Bill confuses the object of Greenpeace's attacks with an opposition to Greenpeace. This is like calling a old lady an "opposition" to a mugger. Not to say that oil companies are helpless victims, or lack any clout, but that they aren't campaigning organisations; they're just businesses. And it's hard to imagine them lobbying third world leaders to prevent food from reaching starving people.

At least the industries Bill mentions provide us with fuel to heat and light our homes and power our places of work, medicines, transport and food.

What does Greenpeace do for us?

It's a bit rich, Bill complaining about "hostile reactions"!
Paul Harris --- Subject: Energy Companies --- posted at 2010-02-23 23:44:27
I think energy companies have been cut in on the deal. In the Daily Mail the other day it stated that in a report it found the UK’s energy companies overcharging their customers by a considerable amount, due to the price of oil and gas going down as they maintain the same price or just lowering it a fraction. (A ratchet effect in fact) Then you have OFGEM turning a blind eye to what some suspect is an energy cartel operating in the UK.

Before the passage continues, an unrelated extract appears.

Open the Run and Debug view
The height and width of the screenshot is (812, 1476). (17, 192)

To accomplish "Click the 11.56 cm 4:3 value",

I think the deal works something along the lines that they spend their money promoting green nonsense and then that keeps the regulators looking the other way. I contacted my MP a while ago about this and he raised the matter in the House of Commons, and it got a bit of publicity and a few angry MPs but no movement with OFGEM.

Then there is the practice of reducing supply by capping oil wells so as to keep the price artificially high. Of course this practice has been going on since the 70s with OPEC, but now the government want a high energy price because it is good for windmills. Actually I think the high energy prices are the main reason people are investing in solar panels and that sort of thing. It’s monstrously inefficient but again that is what they want. Finally we have this other parallel scam called Peak Oil, and of course there is nothing peaking about it at all, it is just a red herring to keep eyes off the real plot.

Climate change has not seen the profits of these companies in anyway harmed; indeed it is precisely the opposite, and they are posting record-breaking profits. A while back BP invested £400 million in a bio-fuel refinery. They are definitely, with out a shadow of doubt cut in, and remember who makes these solar panels. The antics of Greenpeace are just to make you think they are on opposite sides, and of course the same goes for the government. Greenpeace and the government are just two different departments of the same thing; there is no friction between them. Keeping the proletariat poor has always been the way communists have kept a grip on power.
Paul Harris --- Subject: Funding --- posted at 2010-02-27 20:30:29
With reference to my statement about the government and the protest groups being one of the same thing I would like to point to some recent evidence I have just spotted. This involves the British Council paying those thousands of loony protestors at the Copenhagen talks. They were funded by British taxpayer's money.

http://www.telegraph.co.uk/comment/columnists/christopherbooker/7231466/British-Council-gets-in-on-the-climate-act.html

This is deeply disturbing and also illegal. We should look therefore at Greenpeace funding because I have this hunch that some of the money they receive could be channelled via complex financial methods from the taxpayer.

I did a little investigation regarding funding of certain charities and found some rather disturbing things out. The more you look the more you find it seems.

Another source of funding appears to be where someone has left a will for some particular cause and then one of these bent organisations has used that money for something that is only very weakly connected. In the case I was looking at, a rich industrialist’s widow had left some money to fund education in literature 'or something similar' as it was worded in the will, but in actual fact it was being used to promote homosexuality. I would guess environmental funding uses similar tricks.